■ Problem statement:
Rewrite the following lines with every occurrence of "GUI agent" replaced by "interface agent", leaving everything else unchanged.

☆ ☆ ☆ ☆ ☆ ☆ ☆

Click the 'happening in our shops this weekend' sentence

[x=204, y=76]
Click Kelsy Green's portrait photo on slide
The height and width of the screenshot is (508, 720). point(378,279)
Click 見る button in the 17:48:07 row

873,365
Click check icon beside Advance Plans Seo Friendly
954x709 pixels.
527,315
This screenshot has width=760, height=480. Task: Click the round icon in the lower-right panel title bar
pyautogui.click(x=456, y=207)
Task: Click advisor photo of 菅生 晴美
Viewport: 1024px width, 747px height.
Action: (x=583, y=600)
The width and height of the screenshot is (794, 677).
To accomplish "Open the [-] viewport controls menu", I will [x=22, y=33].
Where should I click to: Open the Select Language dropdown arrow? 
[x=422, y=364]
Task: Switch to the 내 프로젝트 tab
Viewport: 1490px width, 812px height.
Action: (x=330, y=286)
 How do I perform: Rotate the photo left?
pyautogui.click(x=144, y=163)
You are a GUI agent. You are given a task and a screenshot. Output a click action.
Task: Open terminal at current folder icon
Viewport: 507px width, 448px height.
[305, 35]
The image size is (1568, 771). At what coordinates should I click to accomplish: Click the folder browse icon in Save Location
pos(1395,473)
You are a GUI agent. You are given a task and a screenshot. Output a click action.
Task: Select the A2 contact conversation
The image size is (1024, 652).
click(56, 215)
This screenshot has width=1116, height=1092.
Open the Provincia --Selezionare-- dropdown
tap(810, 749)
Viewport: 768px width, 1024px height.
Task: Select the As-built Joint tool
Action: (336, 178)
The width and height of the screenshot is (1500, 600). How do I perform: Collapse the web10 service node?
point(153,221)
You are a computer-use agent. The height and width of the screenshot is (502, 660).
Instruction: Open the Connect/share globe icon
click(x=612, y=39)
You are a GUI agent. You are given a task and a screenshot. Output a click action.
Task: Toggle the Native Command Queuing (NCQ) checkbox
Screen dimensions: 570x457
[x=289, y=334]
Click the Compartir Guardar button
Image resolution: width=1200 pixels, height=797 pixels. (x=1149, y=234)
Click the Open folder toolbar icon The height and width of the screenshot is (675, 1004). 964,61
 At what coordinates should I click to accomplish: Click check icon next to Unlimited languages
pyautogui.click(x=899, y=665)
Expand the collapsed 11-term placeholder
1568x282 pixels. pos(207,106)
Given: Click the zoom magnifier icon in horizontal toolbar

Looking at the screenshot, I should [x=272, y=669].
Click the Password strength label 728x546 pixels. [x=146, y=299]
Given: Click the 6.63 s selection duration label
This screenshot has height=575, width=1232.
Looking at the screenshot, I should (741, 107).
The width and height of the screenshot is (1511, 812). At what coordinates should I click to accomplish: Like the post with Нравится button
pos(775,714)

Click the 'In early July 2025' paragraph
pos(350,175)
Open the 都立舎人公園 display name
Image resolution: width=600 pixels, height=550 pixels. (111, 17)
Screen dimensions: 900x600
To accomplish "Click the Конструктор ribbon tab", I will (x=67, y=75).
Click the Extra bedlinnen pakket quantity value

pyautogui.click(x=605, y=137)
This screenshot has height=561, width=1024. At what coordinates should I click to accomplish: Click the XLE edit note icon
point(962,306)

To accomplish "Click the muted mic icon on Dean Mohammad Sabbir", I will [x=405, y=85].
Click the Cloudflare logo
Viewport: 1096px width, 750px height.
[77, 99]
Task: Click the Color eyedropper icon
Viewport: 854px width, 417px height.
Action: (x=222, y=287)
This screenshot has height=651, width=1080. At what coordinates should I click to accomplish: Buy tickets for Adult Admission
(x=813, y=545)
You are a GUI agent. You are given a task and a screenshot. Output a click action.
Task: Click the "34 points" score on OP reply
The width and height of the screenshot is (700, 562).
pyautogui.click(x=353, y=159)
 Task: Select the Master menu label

☆ ☆ ☆ ☆ ☆ ☆ ☆

■ Task output:
Click the 'happening in our shops this weekend' sentence

[x=204, y=76]
Click Kelsy Green's portrait photo on slide
The height and width of the screenshot is (508, 720). point(378,279)
Click 見る button in the 17:48:07 row

873,365
Click check icon beside Advance Plans Seo Friendly
954x709 pixels.
527,315
This screenshot has width=760, height=480. Task: Click the round icon in the lower-right panel title bar
pyautogui.click(x=456, y=207)
Task: Click advisor photo of 菅生 晴美
Viewport: 1024px width, 747px height.
Action: (x=583, y=600)
The width and height of the screenshot is (794, 677).
To accomplish "Open the [-] viewport controls menu", I will [x=22, y=33].
Where should I click to: Open the Select Language dropdown arrow? 
[x=422, y=364]
Task: Switch to the 내 프로젝트 tab
Viewport: 1490px width, 812px height.
Action: (x=330, y=286)
 How do I perform: Rotate the photo left?
pyautogui.click(x=144, y=163)
You are a interface agent. You are given a task and a screenshot. Output a click action.
Task: Open terminal at current folder icon
Viewport: 507px width, 448px height.
[305, 35]
The image size is (1568, 771). At what coordinates should I click to accomplish: Click the folder browse icon in Save Location
pos(1395,473)
You are a interface agent. You are given a task and a screenshot. Output a click action.
Task: Select the A2 contact conversation
The image size is (1024, 652).
click(56, 215)
This screenshot has width=1116, height=1092.
Open the Provincia --Selezionare-- dropdown
tap(810, 749)
Viewport: 768px width, 1024px height.
Task: Select the As-built Joint tool
Action: (336, 178)
The width and height of the screenshot is (1500, 600). How do I perform: Collapse the web10 service node?
point(153,221)
You are a computer-use agent. The height and width of the screenshot is (502, 660).
Instruction: Open the Connect/share globe icon
click(x=612, y=39)
You are a interface agent. You are given a task and a screenshot. Output a click action.
Task: Toggle the Native Command Queuing (NCQ) checkbox
Screen dimensions: 570x457
[x=289, y=334]
Click the Compartir Guardar button
Image resolution: width=1200 pixels, height=797 pixels. (x=1149, y=234)
Click the Open folder toolbar icon The height and width of the screenshot is (675, 1004). 964,61
 At what coordinates should I click to accomplish: Click check icon next to Unlimited languages
pyautogui.click(x=899, y=665)
Expand the collapsed 11-term placeholder
1568x282 pixels. pos(207,106)
Given: Click the zoom magnifier icon in horizontal toolbar

Looking at the screenshot, I should [x=272, y=669].
Click the Password strength label 728x546 pixels. [x=146, y=299]
Given: Click the 6.63 s selection duration label
This screenshot has height=575, width=1232.
Looking at the screenshot, I should (741, 107).
The width and height of the screenshot is (1511, 812). At what coordinates should I click to accomplish: Like the post with Нравится button
pos(775,714)

Click the 'In early July 2025' paragraph
pos(350,175)
Open the 都立舎人公園 display name
Image resolution: width=600 pixels, height=550 pixels. (111, 17)
Screen dimensions: 900x600
To accomplish "Click the Конструктор ribbon tab", I will (x=67, y=75).
Click the Extra bedlinnen pakket quantity value

pyautogui.click(x=605, y=137)
This screenshot has height=561, width=1024. At what coordinates should I click to accomplish: Click the XLE edit note icon
point(962,306)

To accomplish "Click the muted mic icon on Dean Mohammad Sabbir", I will [x=405, y=85].
Click the Cloudflare logo
Viewport: 1096px width, 750px height.
[77, 99]
Task: Click the Color eyedropper icon
Viewport: 854px width, 417px height.
Action: (x=222, y=287)
This screenshot has height=651, width=1080. At what coordinates should I click to accomplish: Buy tickets for Adult Admission
(x=813, y=545)
You are a interface agent. You are given a task and a screenshot. Output a click action.
Task: Click the "34 points" score on OP reply
The width and height of the screenshot is (700, 562).
pyautogui.click(x=353, y=159)
 Task: Select the Master menu label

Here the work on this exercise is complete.